**Problem to work on**
Reproduce word for word the rows from the line containing "Click the browser back arrow" up to and including the line containing "[x=678, y=306]".

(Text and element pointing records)
↓
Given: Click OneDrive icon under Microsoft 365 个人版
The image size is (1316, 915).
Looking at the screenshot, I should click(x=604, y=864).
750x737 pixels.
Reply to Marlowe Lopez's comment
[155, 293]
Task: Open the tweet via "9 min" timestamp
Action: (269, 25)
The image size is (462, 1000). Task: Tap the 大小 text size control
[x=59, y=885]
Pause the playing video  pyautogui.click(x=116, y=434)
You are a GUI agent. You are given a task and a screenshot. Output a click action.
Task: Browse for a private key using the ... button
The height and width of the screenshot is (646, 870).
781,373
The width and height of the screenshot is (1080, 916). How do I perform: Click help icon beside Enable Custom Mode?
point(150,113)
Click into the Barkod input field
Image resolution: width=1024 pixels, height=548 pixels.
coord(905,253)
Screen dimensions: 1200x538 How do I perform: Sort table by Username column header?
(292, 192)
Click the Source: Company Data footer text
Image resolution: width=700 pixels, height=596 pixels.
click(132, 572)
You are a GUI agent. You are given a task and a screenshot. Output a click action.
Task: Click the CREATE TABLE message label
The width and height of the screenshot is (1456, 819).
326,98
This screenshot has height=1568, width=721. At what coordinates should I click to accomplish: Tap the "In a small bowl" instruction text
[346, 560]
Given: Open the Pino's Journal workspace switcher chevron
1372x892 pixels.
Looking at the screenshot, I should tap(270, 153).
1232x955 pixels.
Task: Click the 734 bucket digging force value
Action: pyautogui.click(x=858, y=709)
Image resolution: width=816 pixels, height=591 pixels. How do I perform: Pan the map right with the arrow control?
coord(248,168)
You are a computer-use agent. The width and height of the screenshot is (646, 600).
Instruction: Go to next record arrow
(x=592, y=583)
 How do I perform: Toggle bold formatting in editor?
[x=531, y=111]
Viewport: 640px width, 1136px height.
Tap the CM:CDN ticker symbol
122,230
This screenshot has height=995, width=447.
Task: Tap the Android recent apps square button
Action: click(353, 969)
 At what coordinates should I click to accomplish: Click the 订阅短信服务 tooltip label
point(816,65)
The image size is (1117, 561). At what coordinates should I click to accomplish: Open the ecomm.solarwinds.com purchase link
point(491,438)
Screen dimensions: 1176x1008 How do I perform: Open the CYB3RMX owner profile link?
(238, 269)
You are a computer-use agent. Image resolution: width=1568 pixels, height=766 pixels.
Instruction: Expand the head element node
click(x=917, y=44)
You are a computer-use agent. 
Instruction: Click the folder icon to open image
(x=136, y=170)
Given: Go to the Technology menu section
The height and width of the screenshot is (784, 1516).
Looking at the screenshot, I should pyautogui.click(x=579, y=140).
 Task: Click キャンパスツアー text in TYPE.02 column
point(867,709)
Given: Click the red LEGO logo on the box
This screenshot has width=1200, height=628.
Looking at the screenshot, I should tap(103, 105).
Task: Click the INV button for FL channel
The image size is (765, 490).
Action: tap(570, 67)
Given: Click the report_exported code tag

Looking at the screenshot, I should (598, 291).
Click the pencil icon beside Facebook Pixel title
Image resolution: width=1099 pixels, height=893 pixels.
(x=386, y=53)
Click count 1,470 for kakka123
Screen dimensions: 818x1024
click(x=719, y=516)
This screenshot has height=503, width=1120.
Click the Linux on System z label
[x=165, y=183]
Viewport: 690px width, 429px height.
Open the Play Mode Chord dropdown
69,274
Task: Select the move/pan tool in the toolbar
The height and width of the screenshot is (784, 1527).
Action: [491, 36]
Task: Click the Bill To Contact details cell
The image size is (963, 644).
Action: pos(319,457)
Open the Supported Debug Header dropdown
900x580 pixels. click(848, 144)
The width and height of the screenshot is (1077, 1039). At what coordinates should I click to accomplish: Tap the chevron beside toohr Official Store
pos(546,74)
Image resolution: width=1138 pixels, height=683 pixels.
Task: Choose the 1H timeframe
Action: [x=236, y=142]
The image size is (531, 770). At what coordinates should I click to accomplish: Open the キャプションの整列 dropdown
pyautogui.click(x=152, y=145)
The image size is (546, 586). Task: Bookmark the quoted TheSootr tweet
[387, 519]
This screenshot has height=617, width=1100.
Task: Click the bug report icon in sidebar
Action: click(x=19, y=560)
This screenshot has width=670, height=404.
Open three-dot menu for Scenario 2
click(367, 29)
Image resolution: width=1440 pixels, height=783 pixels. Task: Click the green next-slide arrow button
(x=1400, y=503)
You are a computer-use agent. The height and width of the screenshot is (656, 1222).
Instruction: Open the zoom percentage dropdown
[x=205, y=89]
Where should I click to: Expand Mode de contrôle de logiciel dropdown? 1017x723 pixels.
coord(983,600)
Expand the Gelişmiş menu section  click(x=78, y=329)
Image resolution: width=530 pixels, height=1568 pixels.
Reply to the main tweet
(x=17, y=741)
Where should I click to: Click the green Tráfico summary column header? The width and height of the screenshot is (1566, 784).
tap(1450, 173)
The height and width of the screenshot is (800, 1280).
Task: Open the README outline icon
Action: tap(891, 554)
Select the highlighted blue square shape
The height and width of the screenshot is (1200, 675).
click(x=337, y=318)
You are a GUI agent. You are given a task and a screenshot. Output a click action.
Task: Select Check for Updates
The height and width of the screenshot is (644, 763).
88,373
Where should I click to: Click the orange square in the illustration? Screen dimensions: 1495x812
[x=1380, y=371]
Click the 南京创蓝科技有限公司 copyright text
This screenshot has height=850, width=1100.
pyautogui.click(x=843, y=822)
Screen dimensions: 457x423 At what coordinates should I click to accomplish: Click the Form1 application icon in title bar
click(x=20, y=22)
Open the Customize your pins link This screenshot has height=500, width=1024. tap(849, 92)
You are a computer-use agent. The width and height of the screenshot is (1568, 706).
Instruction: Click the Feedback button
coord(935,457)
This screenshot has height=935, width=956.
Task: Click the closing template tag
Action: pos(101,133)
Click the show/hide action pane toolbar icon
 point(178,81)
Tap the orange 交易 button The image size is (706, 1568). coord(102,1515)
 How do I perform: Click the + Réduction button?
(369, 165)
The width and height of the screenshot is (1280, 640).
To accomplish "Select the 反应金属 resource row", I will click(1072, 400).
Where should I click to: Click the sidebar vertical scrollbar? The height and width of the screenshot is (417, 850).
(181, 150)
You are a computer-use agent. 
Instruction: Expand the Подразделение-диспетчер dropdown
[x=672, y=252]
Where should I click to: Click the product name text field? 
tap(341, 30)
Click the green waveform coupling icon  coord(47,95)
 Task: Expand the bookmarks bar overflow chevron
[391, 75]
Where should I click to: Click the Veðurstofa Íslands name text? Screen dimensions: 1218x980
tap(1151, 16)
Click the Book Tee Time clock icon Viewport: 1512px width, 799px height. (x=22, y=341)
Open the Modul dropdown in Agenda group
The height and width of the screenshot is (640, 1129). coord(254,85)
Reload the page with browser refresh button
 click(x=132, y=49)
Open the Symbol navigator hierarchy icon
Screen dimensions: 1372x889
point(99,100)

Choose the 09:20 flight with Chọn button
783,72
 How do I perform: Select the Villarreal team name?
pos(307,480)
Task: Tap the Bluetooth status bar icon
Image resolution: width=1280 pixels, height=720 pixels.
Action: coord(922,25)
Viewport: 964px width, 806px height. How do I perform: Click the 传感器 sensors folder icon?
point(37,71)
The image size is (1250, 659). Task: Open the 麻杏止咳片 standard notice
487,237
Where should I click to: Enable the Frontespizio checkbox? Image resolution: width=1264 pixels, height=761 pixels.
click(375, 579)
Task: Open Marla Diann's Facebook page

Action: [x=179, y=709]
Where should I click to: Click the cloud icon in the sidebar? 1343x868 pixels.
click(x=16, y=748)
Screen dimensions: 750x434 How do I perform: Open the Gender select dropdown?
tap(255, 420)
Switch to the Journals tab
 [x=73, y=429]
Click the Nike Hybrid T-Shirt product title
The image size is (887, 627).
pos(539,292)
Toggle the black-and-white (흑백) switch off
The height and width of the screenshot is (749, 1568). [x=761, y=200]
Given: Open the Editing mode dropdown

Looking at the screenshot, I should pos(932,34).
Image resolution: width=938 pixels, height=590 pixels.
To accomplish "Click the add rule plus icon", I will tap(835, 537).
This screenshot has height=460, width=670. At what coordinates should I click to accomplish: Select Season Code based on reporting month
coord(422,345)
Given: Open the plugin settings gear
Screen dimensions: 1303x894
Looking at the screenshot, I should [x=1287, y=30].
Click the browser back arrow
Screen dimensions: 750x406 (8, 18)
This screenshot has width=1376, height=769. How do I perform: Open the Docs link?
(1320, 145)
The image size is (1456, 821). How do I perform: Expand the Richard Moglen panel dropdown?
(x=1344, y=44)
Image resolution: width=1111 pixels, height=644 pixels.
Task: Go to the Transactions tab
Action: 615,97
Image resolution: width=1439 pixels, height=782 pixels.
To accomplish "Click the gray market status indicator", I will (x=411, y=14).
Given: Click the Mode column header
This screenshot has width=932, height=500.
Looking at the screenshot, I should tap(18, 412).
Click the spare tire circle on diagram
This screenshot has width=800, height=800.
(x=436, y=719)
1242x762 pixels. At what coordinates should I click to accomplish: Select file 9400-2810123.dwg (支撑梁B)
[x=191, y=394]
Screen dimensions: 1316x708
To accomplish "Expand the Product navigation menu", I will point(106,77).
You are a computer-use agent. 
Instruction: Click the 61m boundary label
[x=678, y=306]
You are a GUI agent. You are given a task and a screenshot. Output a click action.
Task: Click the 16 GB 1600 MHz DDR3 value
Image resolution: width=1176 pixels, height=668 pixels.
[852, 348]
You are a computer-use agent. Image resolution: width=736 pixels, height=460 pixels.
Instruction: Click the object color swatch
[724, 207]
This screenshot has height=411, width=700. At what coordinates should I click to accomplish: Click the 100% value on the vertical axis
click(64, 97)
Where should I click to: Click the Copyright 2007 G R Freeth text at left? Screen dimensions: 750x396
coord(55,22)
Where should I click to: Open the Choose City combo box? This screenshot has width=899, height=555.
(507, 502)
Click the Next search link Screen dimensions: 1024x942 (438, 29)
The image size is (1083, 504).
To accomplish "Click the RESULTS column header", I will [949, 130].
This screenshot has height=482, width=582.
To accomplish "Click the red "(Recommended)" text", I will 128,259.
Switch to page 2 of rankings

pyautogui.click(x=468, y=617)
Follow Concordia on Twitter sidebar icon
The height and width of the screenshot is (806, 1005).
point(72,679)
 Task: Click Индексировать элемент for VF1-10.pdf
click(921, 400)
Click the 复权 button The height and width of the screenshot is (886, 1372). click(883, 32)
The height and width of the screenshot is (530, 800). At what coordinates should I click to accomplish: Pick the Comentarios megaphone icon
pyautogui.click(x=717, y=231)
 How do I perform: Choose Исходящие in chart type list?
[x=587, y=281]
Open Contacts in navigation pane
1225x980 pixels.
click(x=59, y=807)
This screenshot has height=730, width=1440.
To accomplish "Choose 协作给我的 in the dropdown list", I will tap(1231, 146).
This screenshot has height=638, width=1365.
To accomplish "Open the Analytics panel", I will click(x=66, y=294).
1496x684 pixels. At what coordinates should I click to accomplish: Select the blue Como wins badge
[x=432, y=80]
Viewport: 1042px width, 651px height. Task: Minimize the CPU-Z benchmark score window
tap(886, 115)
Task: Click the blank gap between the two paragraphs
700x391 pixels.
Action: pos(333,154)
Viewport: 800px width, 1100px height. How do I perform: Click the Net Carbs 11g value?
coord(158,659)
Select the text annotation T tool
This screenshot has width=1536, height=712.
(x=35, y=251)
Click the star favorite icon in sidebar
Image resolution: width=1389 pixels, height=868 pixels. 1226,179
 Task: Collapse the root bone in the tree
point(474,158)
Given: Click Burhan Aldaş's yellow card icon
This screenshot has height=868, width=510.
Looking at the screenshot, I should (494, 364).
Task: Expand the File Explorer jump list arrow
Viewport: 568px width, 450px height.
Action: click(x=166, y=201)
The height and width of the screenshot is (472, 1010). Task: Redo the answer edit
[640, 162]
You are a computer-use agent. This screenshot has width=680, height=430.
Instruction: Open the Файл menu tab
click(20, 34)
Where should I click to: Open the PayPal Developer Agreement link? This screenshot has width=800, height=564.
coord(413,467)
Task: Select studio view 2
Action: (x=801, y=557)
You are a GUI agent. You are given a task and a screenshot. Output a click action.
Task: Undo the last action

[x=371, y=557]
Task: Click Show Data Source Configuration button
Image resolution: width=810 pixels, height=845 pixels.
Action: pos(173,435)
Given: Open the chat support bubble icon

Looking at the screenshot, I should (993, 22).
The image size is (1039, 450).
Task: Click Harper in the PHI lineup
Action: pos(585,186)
↑
**Output for this exercise**
Click the browser back arrow
Screen dimensions: 750x406 (8, 18)
This screenshot has width=1376, height=769. How do I perform: Open the Docs link?
(1320, 145)
The image size is (1456, 821). How do I perform: Expand the Richard Moglen panel dropdown?
(x=1344, y=44)
Image resolution: width=1111 pixels, height=644 pixels.
Task: Go to the Transactions tab
Action: 615,97
Image resolution: width=1439 pixels, height=782 pixels.
To accomplish "Click the gray market status indicator", I will (x=411, y=14).
Given: Click the Mode column header
This screenshot has width=932, height=500.
Looking at the screenshot, I should tap(18, 412).
Click the spare tire circle on diagram
This screenshot has width=800, height=800.
(x=436, y=719)
1242x762 pixels. At what coordinates should I click to accomplish: Select file 9400-2810123.dwg (支撑梁B)
[x=191, y=394]
Screen dimensions: 1316x708
To accomplish "Expand the Product navigation menu", I will point(106,77).
You are a computer-use agent. 
Instruction: Click the 61m boundary label
[x=678, y=306]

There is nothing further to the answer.